On a related note, I'm really looking forward to the new Mel Gibson movie where he talks to a beaver puppet to deal with his negative emotions.

Pictured: Me and Uncle Fester having a rational discussion

5 comments:

  1. Maybe I should write this out piece by piece on your Blog It Out series, but I read it back to back and a bit of laziness prevails today so I'll offer my apologies now. On Day 1, Alistair wrote "It's hard to see something you see as perfect die in front of you." While I agree, I'd like to share a perspective someone gave me about perfection. We often seek out this perfect relationship, job, or what have you, but we are creatures bound by evolution. Whether we resist change or not, it will happen. Perfection in its very essence, my friend explained, is devoid of evolution. I didn't get it at first. What she meant, was that something that is perfect is static, it has reached a level of completion, it cannot become better or worse because it is perfect...perfectly done. I don't mean to offend, but in so many ways, your old relationship was perfect for both of you. Your relationship with Becky, although I only see it from Sweet, is so beautifully imperfect. I can relate to your vacillation between "...will this work," "...this is excellent," and "...this is miserable". I had more of those in the 1st year of my current relationship (now going on 8 years) than I ever had in my first marriage (where I swore I had visions of us growing old together). My current relationship is so less than perfect. We have had the worst fights known to me. We have hurt each other. And yet every single day, we make a choice to stay. Not because of money, kids or convenience and certainly not but because it's easy, but because we want to (even when the voices in my head are saying I don't). I don't know whether we'll grow old together but I get the sneaking suspicion (a la scooby doo) that we're not supposed to know that, nor make the assumption. Funny thing is, when we don't feel completely safe and comfortable, we tend to pay a little more attention and put in a bit more effort.
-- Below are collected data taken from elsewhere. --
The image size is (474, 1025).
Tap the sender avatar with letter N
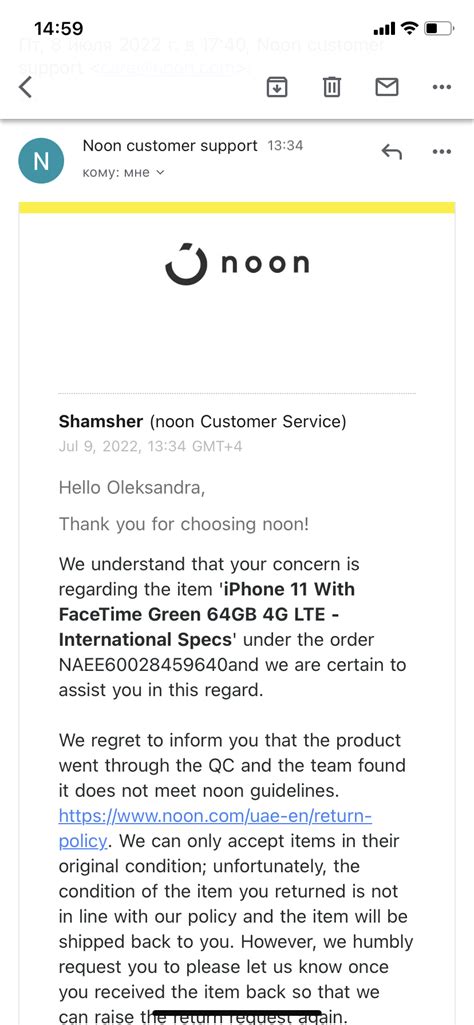41,161
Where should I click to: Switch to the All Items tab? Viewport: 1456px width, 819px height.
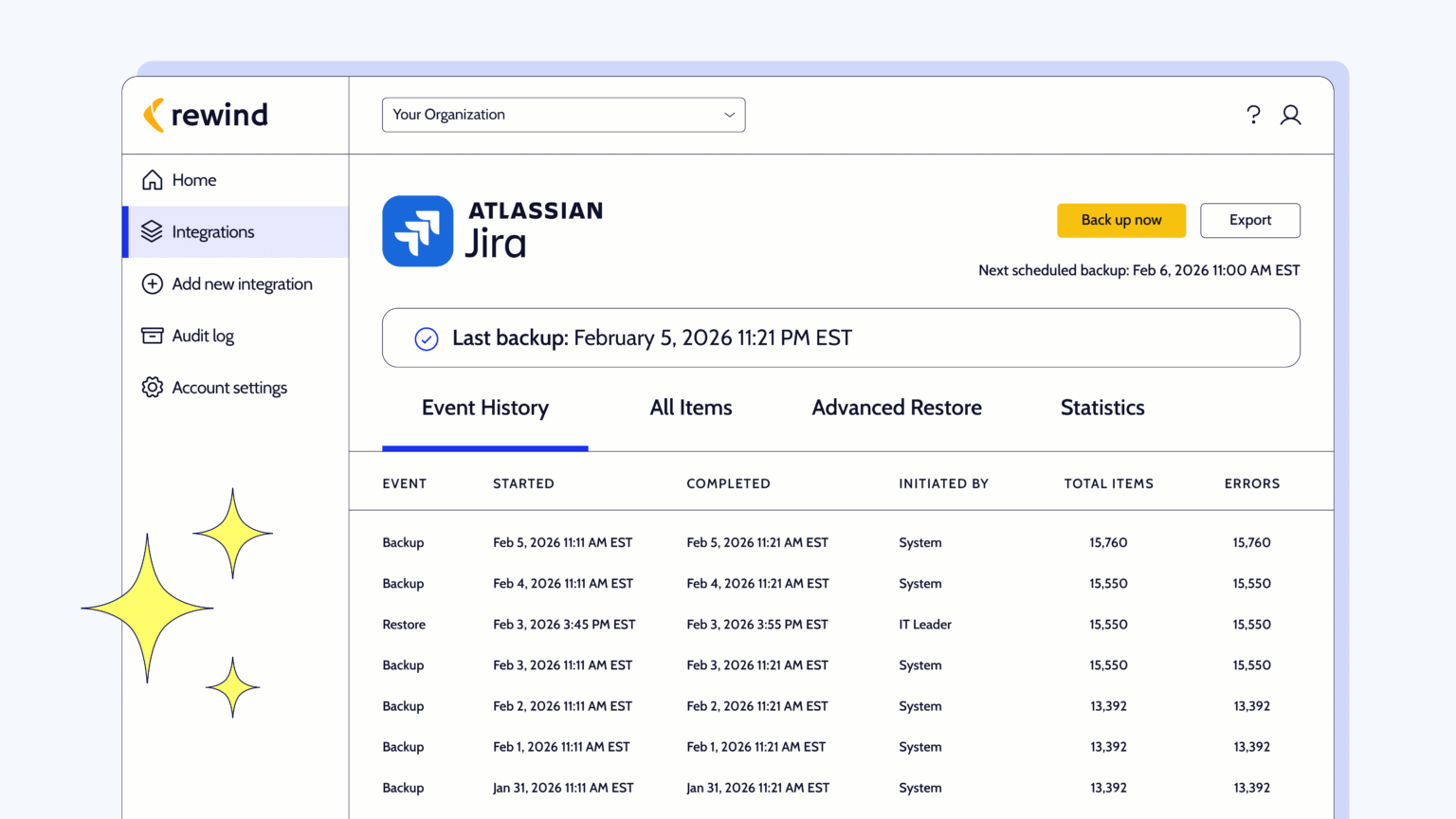coord(691,408)
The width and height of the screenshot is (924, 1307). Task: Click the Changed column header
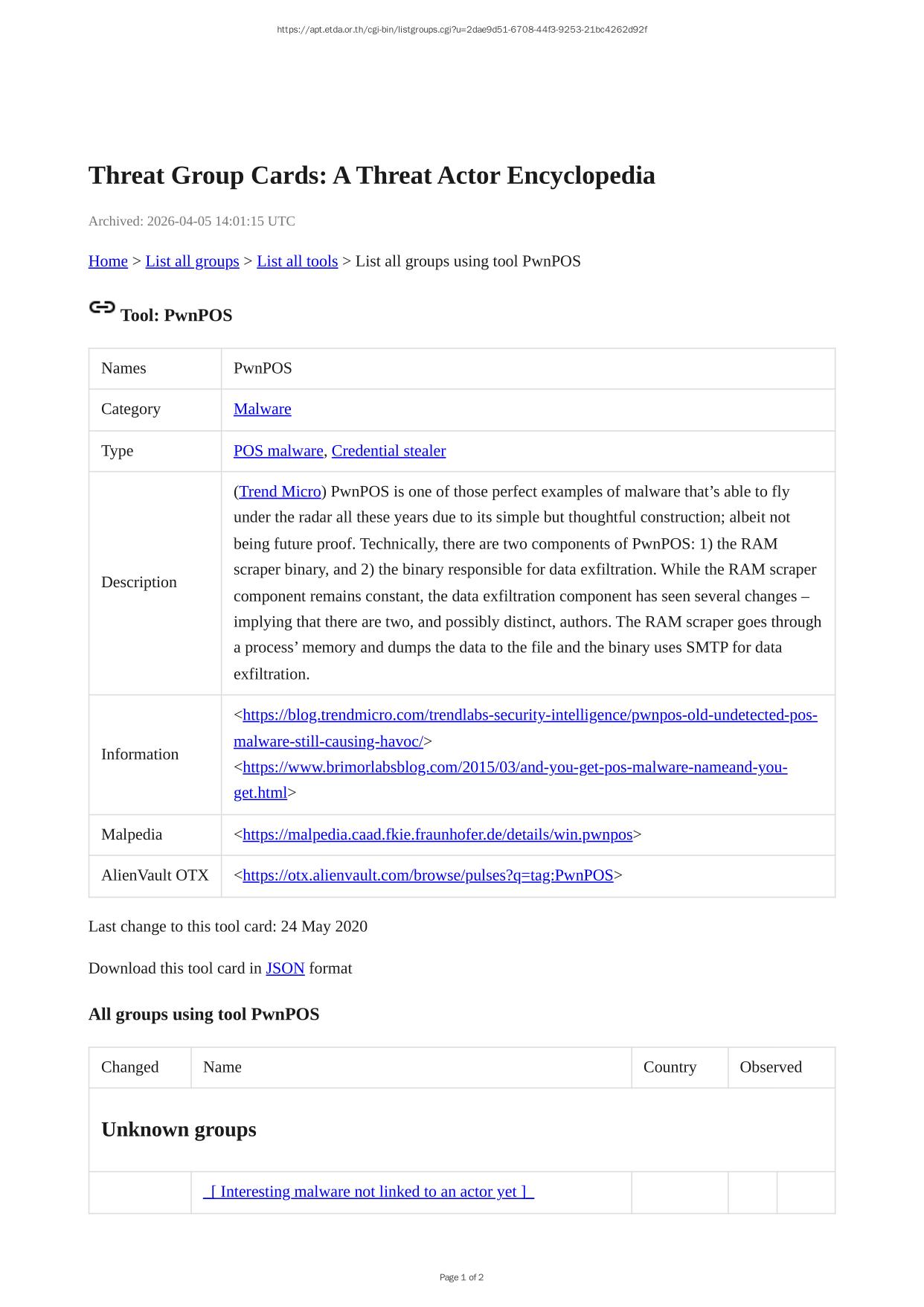pyautogui.click(x=130, y=1067)

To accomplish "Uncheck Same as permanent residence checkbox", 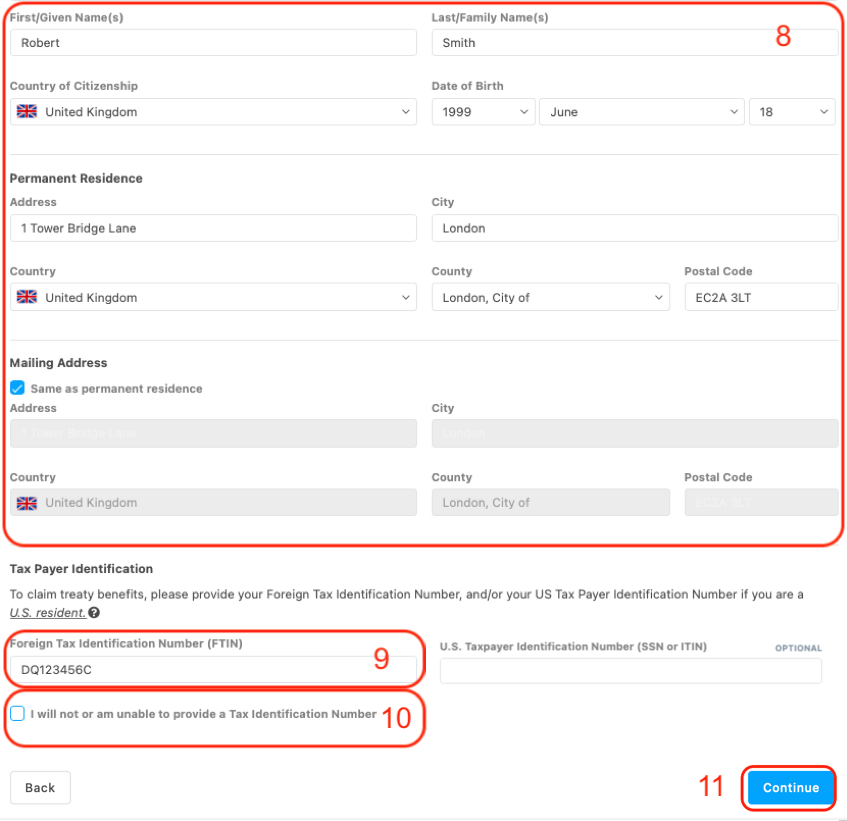I will tap(17, 388).
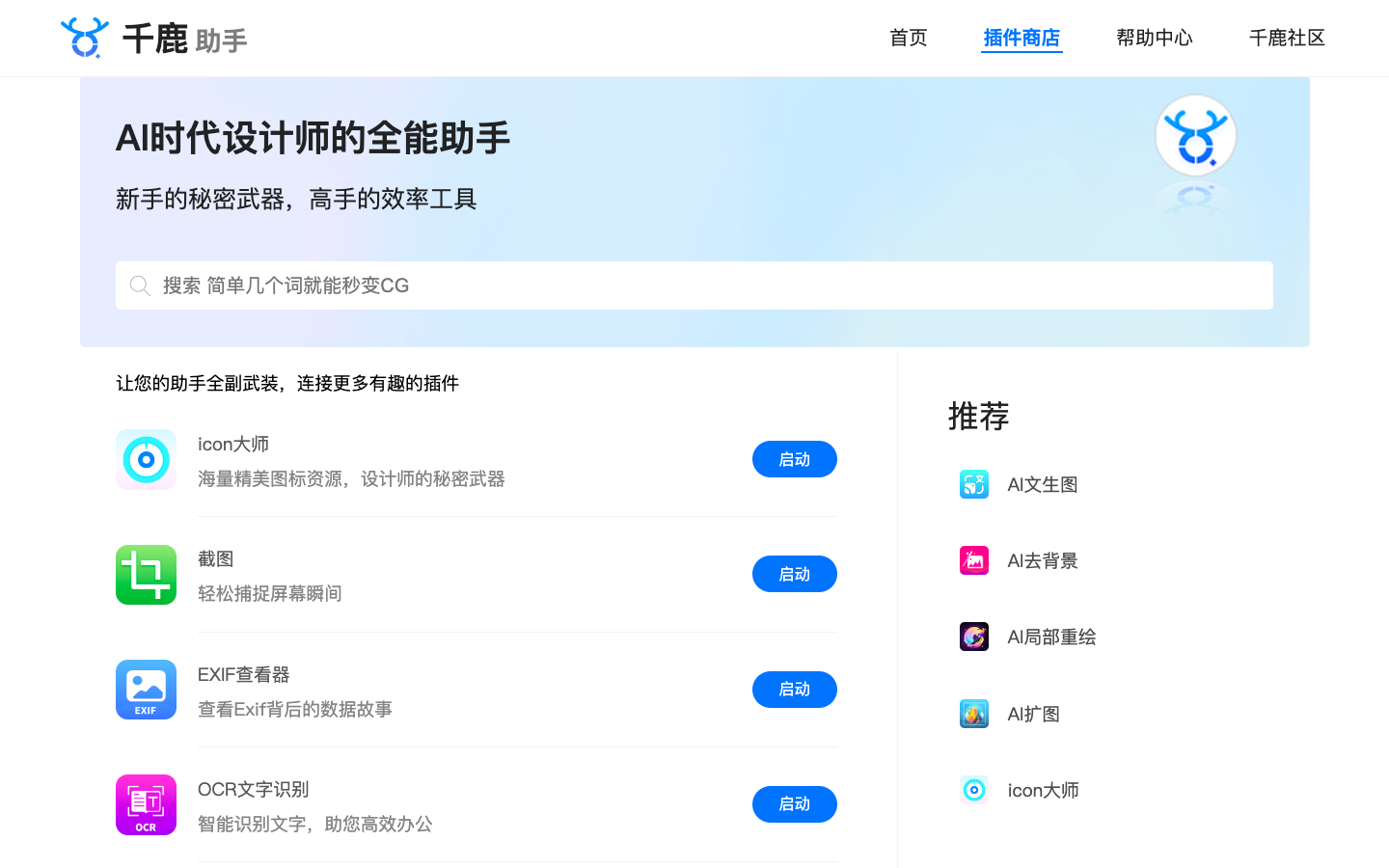Open the AI去背景 link text
The height and width of the screenshot is (868, 1389).
[x=1042, y=560]
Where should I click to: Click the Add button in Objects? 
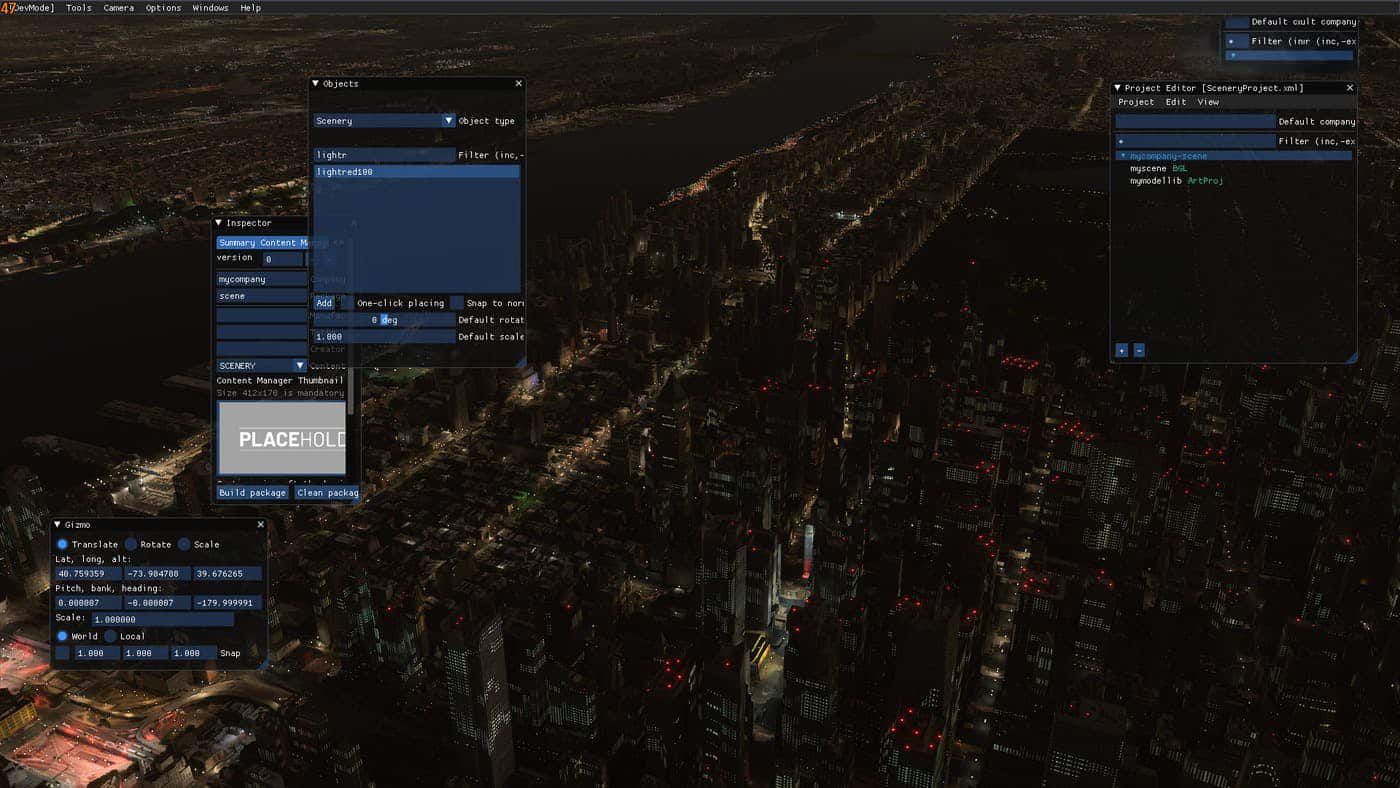tap(324, 303)
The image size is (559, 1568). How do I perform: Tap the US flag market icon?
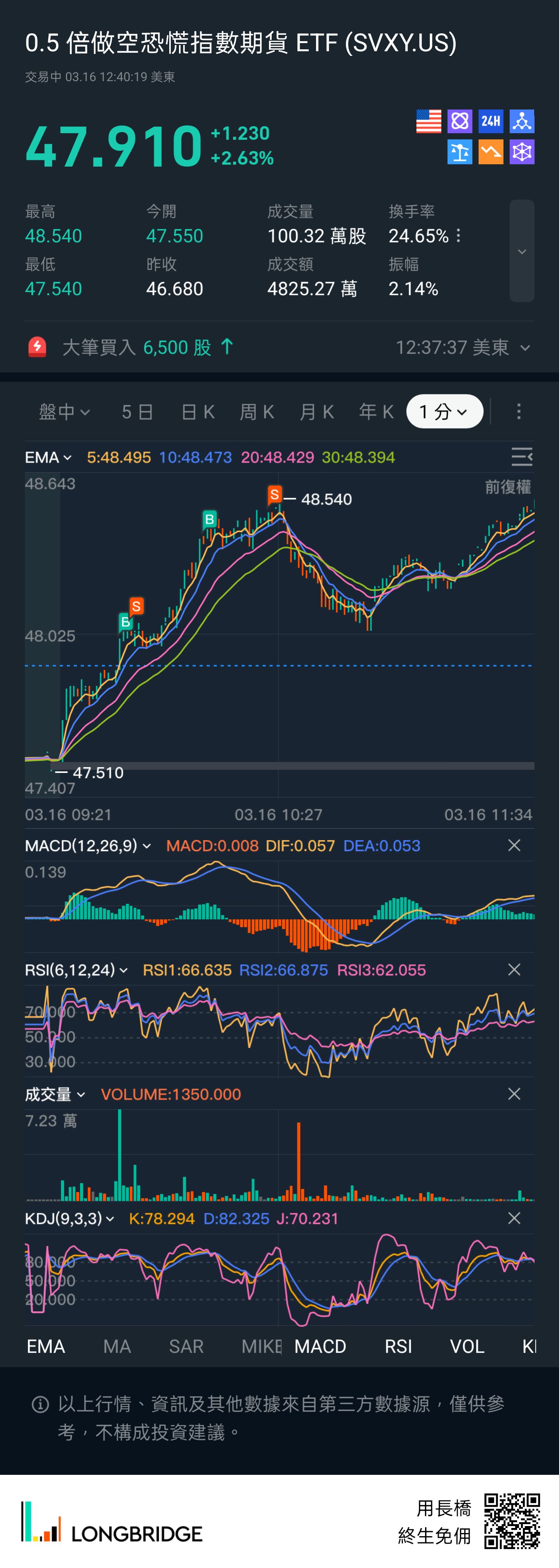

    Also on Day 1, you commented about Becky just finding out that you're an asshole. While I wouldn't say outright that you're an asshole (you just have moments), I also agree with Alistair about how silly it is that you both seem to act like it wasn't there. I mean, I've been reading your blogs for a while now. I have nothing but respect for you and your willingness to be candid about such personal emotions. Likewise, I am in awe of Becky. Whatever conversations you two might have about what you post I don't know, but the fact that she is soon to be your wife says a lot about her. She must be one of the bravest people I don't know :) She can read all about your feelings, heartaches and difficulties in no uncertain terms and, knowing that your divorce is still present in your space, she believes in the love and bond you both share. There have been times that I have read something and thought "I can't believe he fucking wrote that!" And I don't even have any emotional investment in any of this!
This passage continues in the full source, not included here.